Дом Лемехова был двухэтажный, окружен газоном и парком, сквозь который просвечивали соседние, великосветские виллы. На первом этаже размещались кухня, столовая, службы, просторная гостиная и спальня, а также сауна и бассейн в полукруглой ротонде с прозрачным куполом. На втором этаже были спальня, рабочий кабинет, библиотека и комната, в которой жила, болела и провела последние дни мама.
В этом просторном и ухоженном доме иногда посещало его чувство одиночества. И он радовался, когда приезжала его возлюбленная Ольга, молодая, прелестная, композитор и музыкант. Она сочиняла сладостные и печальные блюзы, которые сама исполняла на флейте. Вот и сегодня он поджидал ее в гости. Не стал обедать, попросив мажордома сервировать стол для ужина. Отпустил прислугу и гулял по дому, глядя, как в просторных окнах золотятся деревья и на изумрудном газоне драгоценно белеет беседка.
В комнату мамы он заходил очень редко. На мгновение приоткрывал дверь, видя кровать, где прошли ее последние часы, и стены, сплошь завешанные иконами. К концу жизни мама воцерковилась, не пропускала службы, ездила в паломнические поездки, привозя из них множество больших и малых образов, пасхальных свечек, пузырьков с ладаном. Иногда он садился на кровать и смотрел на иконы, перед которыми мама молилась. О его, сыновнем, здравии, об отце, возвращение которого вымаливала до последнего часа, и о чем-то таком, что вызывало у нее тихие слезы. Лемехов смотрел на иконы, которые были зеркалами, хранившими материнское отражение, и пугался, что однажды откроет дверь в комнату, и навстречу ему, среди горящих свечей и лампад, шагнет мама со своим чудным любящим ненаглядным лицом.
На столе в рабочем кабинете стояли телефоны правительственной связи, лежали документы, которые он не успел просмотреть перед поездкой. Стол украшали сувенирные модели танков, штурмовиков, зенитно-ракетных комплексов, и среди них лежала огромная морская раковина, розовая, спиралевидная, с перламутровой глубиной.
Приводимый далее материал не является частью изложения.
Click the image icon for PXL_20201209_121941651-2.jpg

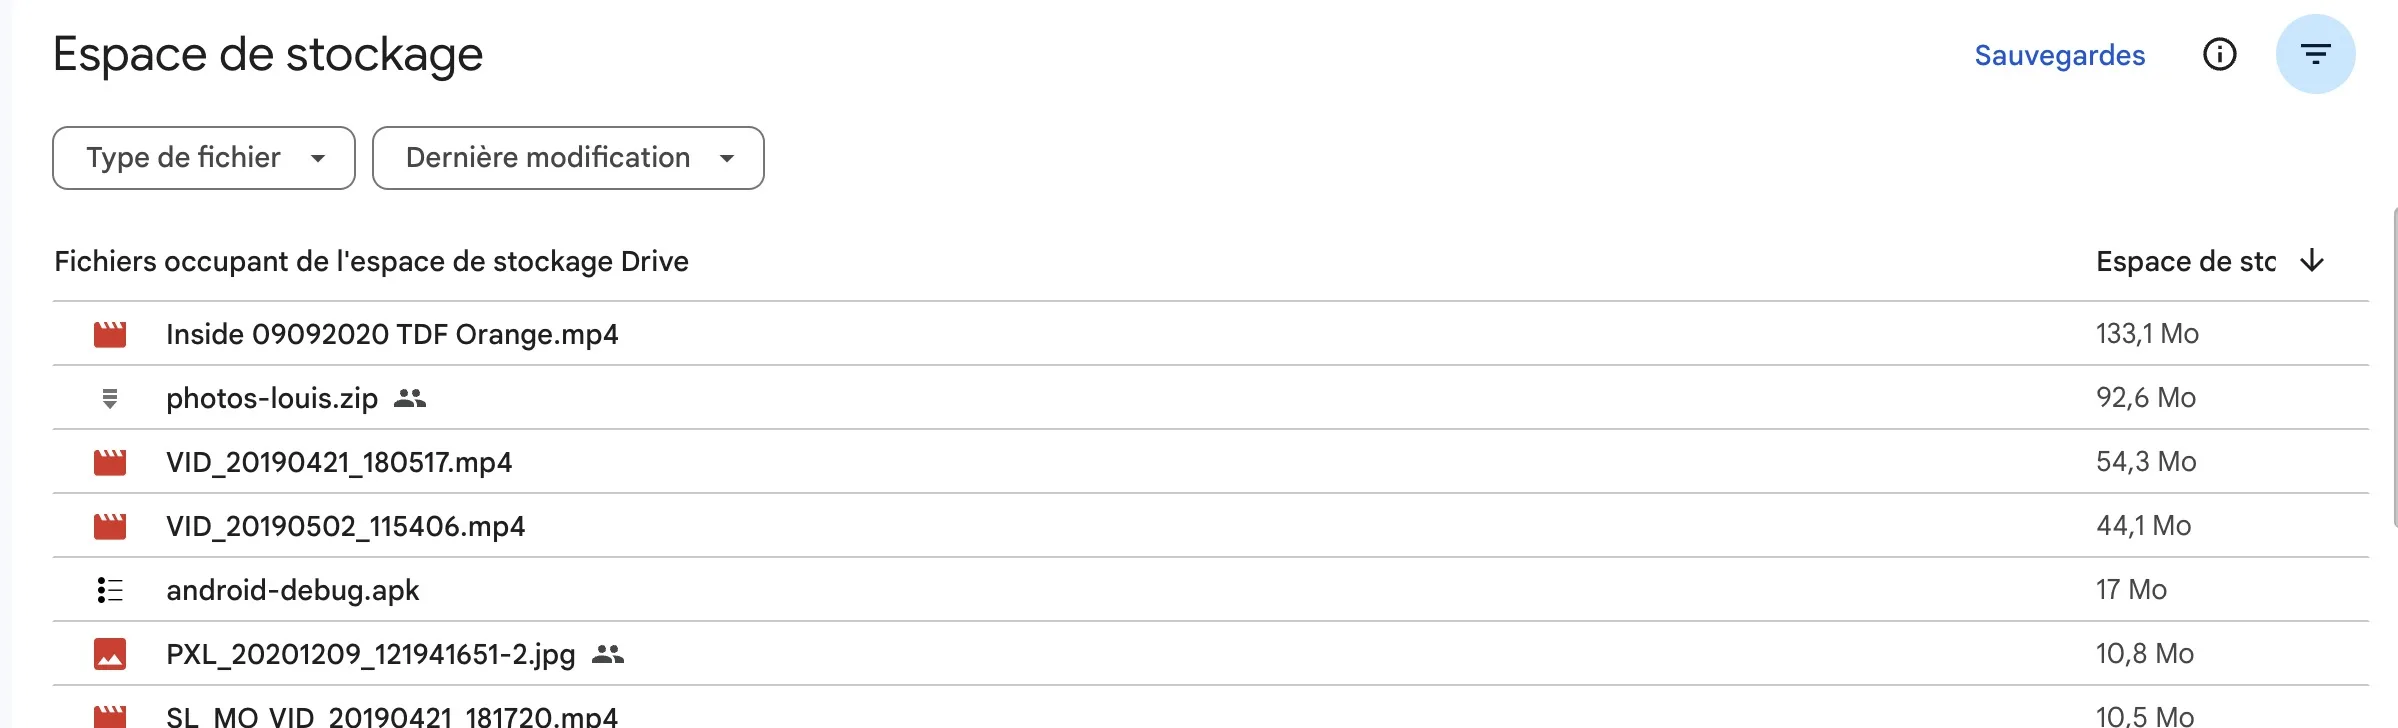(110, 654)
Эту раковину подарила ему Ольга, уверяя, что в ней звучит голос ее флейты.
Лемехов поднес раковину к уху, и ему почудилась печальная сладкозвучная мелодия.
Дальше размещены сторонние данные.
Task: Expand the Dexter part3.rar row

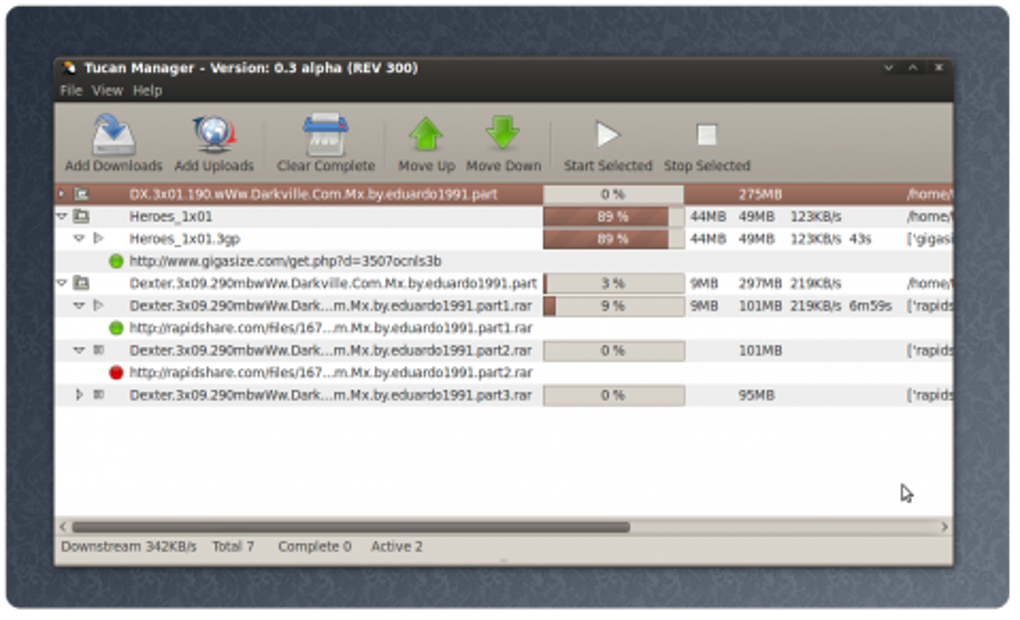Action: point(79,394)
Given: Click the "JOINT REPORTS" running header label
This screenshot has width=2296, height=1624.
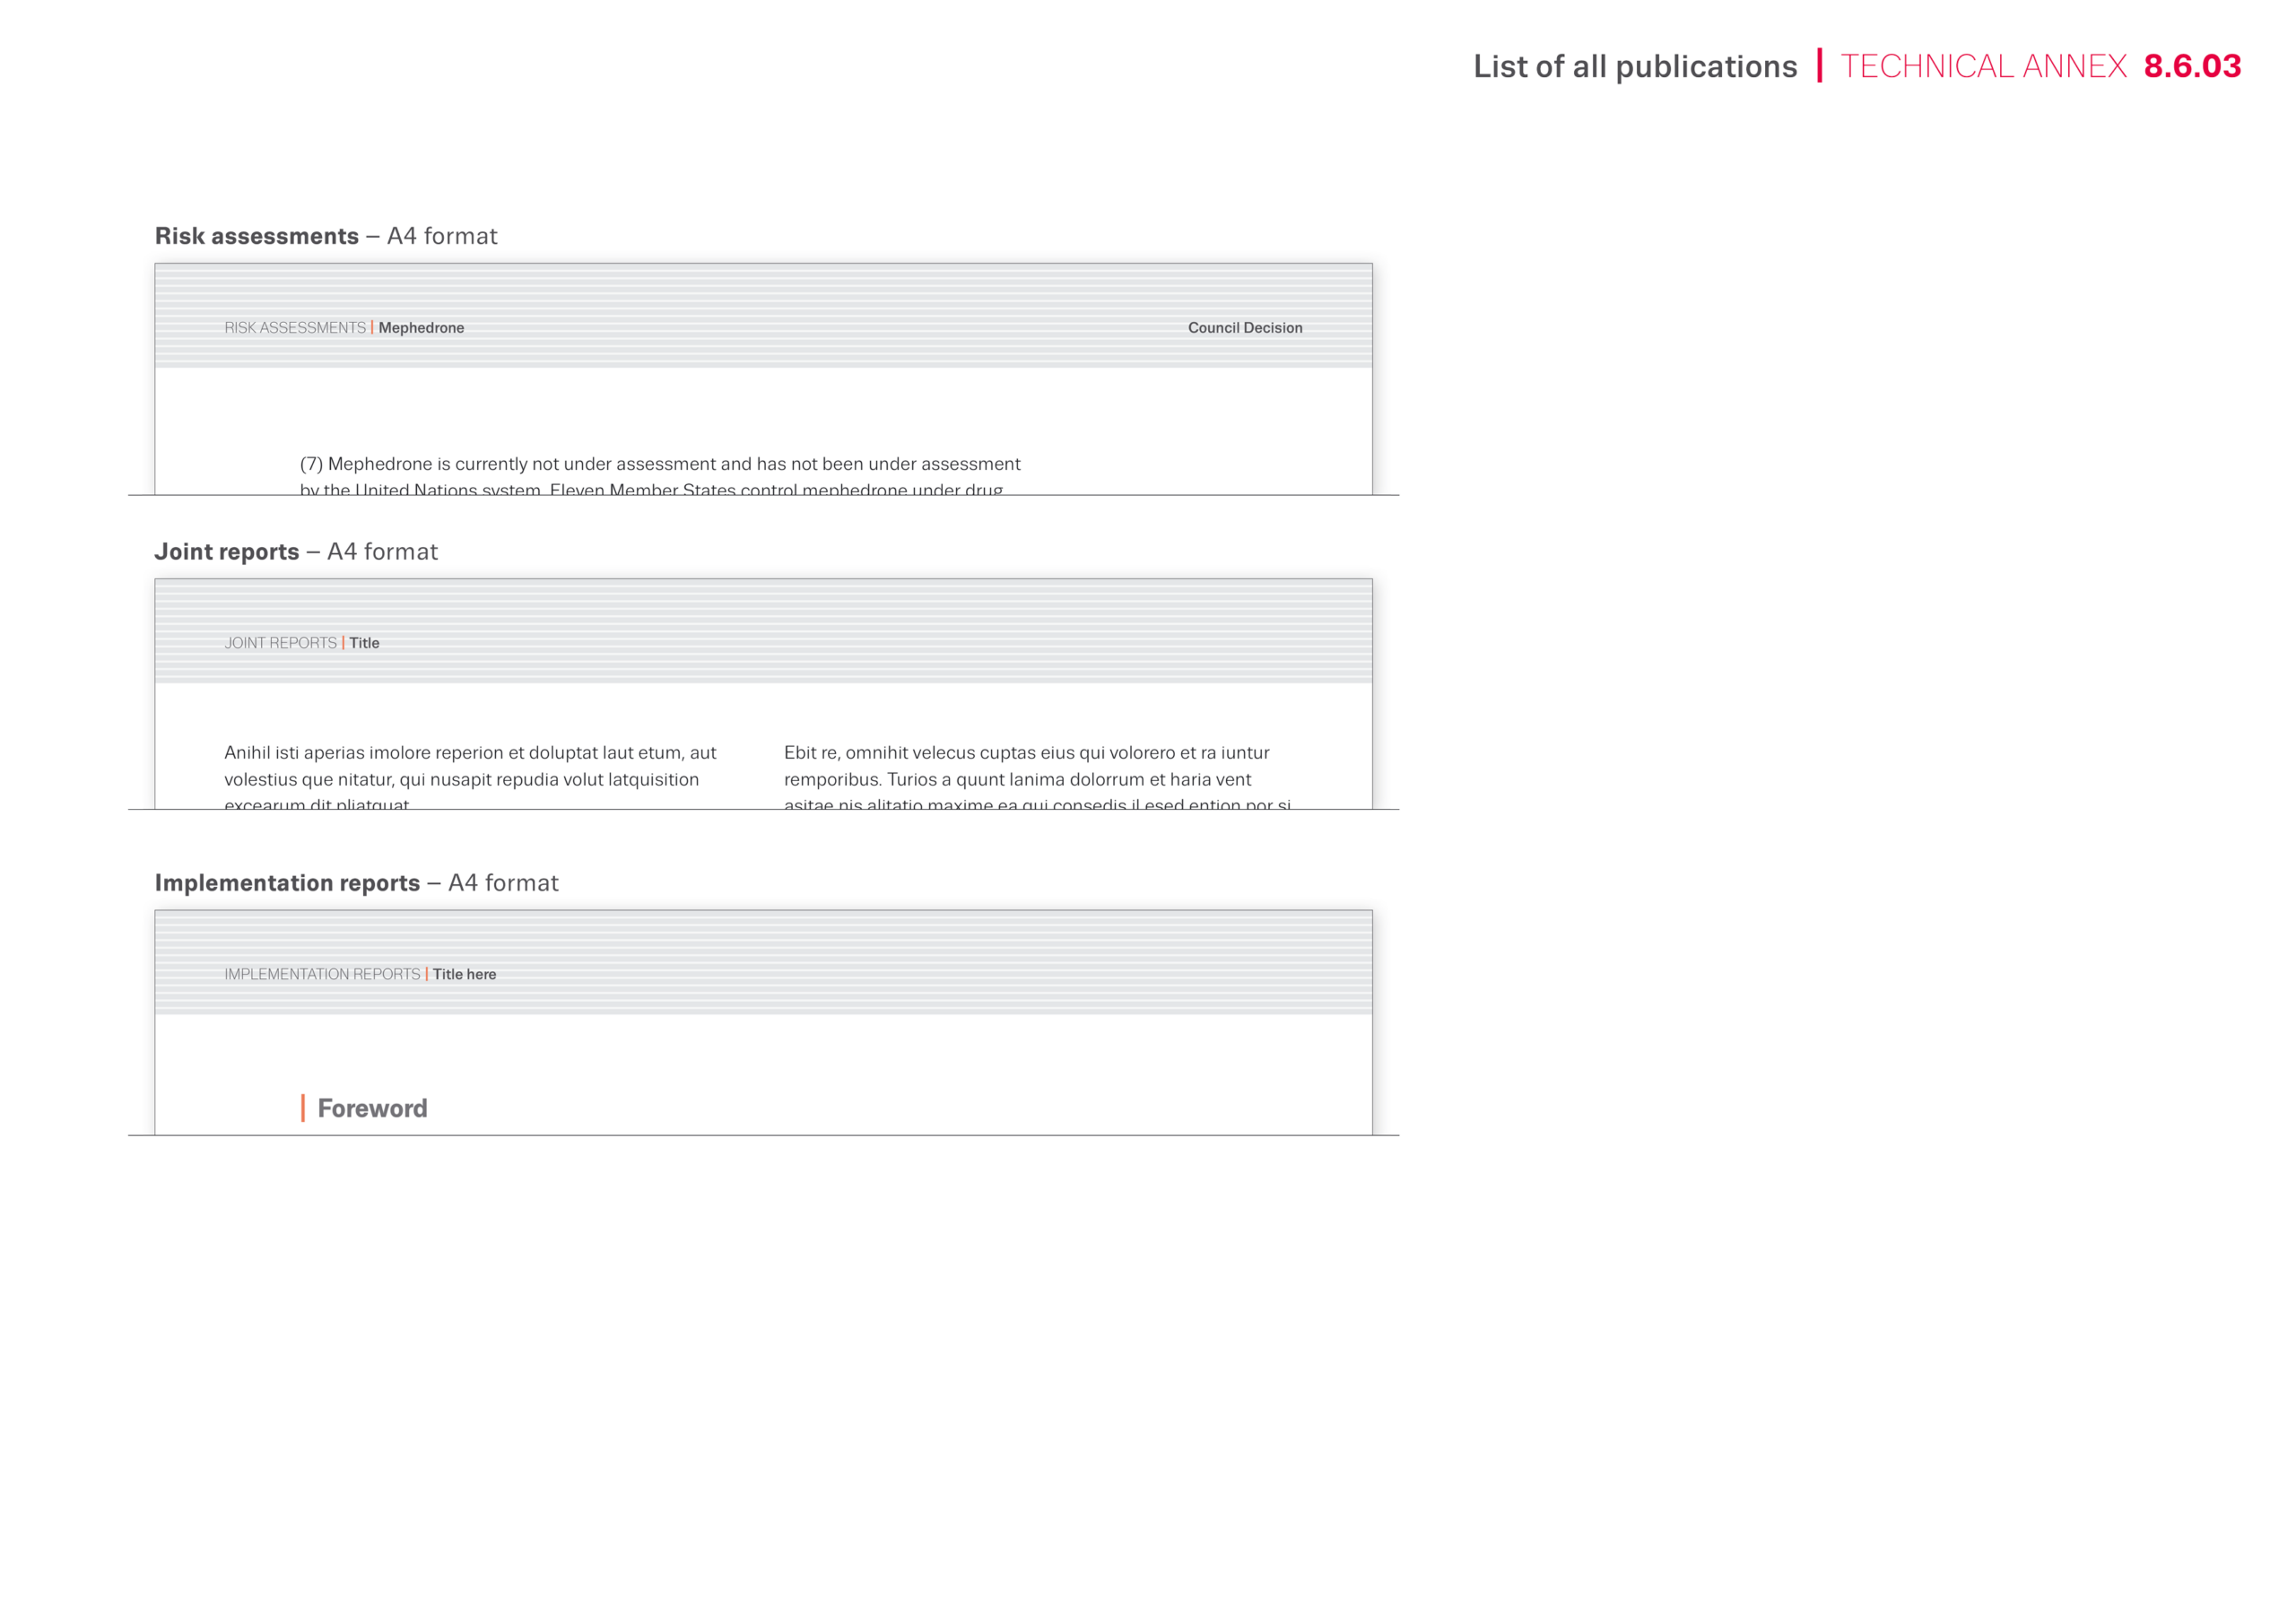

В библиотеке он рассеянно рассматривал дорогие корешки подарочных изданий, вынул и поставил на место книгу Тофлера на английском, труд Бжезинского «Большая шахматная доска». Среди нарядных паспарту и расцвеченных суперобложек стояли книги отца – «Этнография Мозамбика», «Экономика португальских колоний», «История Африканского национального конгресса». И втиснутая между этих томов тетрадь для календарных записей. В ней хранились отцовские заметки и его стихи. Эту тетрадь принес отцовский сослуживец уже после того, как отец пропал без вести.